Even the six-month rollback is not guaranteed, he noted, with companies able to request a waiver if the rollback would reduce their profits below the statewide average.
‘‘The bottom line is that people will still exhaust their medical benefits. Then they will either sue the person who hit them, which means responsible drivers carrying more liability insurance, or they exhaust their assets,’’ Stoddard said.
Though the pro-Proposal C forces are selling it as a way to reduce out-of-control legal cases, Stoddard noted that the portion of a person’s premium going to lawsuits is the smallest part of the policy, and that Michigan ranks second to last nationwide in the number of such lawsuits.
‘‘It’s a red herring because lawyers aren’t popular. They rank down there with insurance companies and politicians and used car salesmen,’’ he said.
MCIR is actually just one side of a two-pronged attack by the insurance companies on the state’s existing no-fault auto insurance system. It's the public relations side, taking out newspaper advertisements and funding glitzy television ads lampooning lawyers.
The other thrust comes from the Committee for Auto Insurance Reform, a coalition including the Michigan Insurance Federation, the Michigan Chamber of Commerce and the Professional Independent Insurance Agents of Michigan which spent more than $100,000 between Jan. 1 and June 1 on a losing legal fight against the placement of the new auto insurance laws on the November ballot.
Kent insists that the two organizations are separate.
‘‘We had nothing to do with that,’’ he said. ‘‘That was a group formed specifically to handle any legal matters, and they’re the ones who challenged whether or not this should even be on the ballot.’’
Kent may not believe so, but a close look at the campaign finance records for each committee suggests that their major contributors believed the two are working hand-in-hand. Five of the top ten contributors to MCIR also contributed to CAIR, and the committees received four of the five pairs of contributions on the same day, with the fifth pair arriving two days apart.
What's more, in each of the five cases, the companies divvied up their payments to the two committees with the payment to MCIR representing 82 percent of the company's total payments to both.
‘‘They clearly were operating as one committee but with two hands,’’ Stoddard said.
Stoddard ran into MCIR’s handiwork when he noticed an ad in local newspapers seeking petitioners at the same time FAIR had its petition drive underway.
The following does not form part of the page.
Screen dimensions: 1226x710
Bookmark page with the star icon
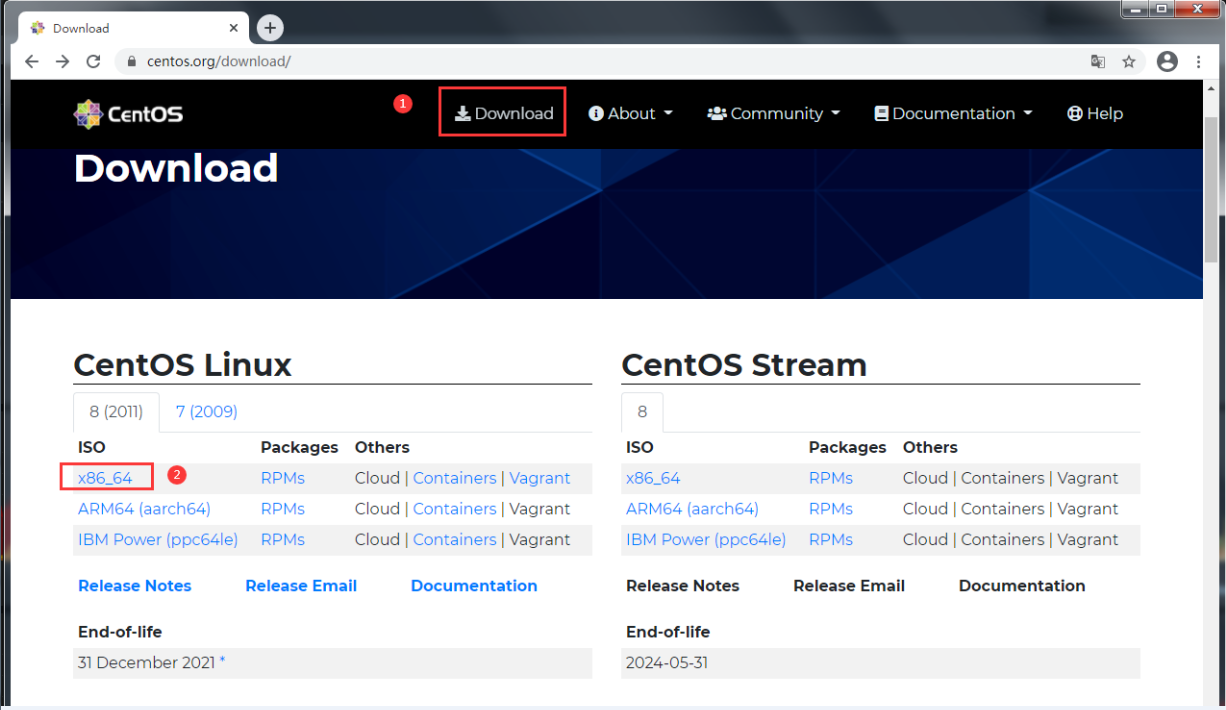coord(1129,62)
‘‘They actually were advertising for people trying to hire people away circulating our petitions,’’ Stoddard said. ‘‘I called two of them up, one in Detroit and one in Battle Creek, and they said ‘Do you have any experience on insurance issues?’ and I said ‘Yeah, some.’ They said ‘Are you circulating petitions right now for FAIR,’ and I said ‘No, not at the moment.’ . . . and they said ‘Oh, well we only want people who are circulating them right now. We’ll pay more than they are.’’’
Stoddard also questions MCIR’s claim of over 50,000 members, noting that the ‘‘membership’’ was drawn from signatures on MCIR’s petitions saying they wanted lower insurance rates.
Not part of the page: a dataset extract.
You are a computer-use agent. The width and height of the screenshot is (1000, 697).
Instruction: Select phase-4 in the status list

‘‘We normally define membership in a group as somebody who pays dues, makes contributions of some minimal amount to an organization,’’ Stoddard said. ‘‘They are defining membership as the 40,000 or 50,000 people who signed the petitions on street corners, when they were trying to confuse it with us.’’
Kent acknowledges that this year’s campaign is being waged differently than the 1992 effort by AAA—a campaign that cost the insurance company nearly $6 million and a raft of negative publicity—to pass the similar Proposal D.
‘‘Doesn’t that make sense? Look what happened two years ago,’’ he said.
That vote failed by a nearly 2-to-1 margin.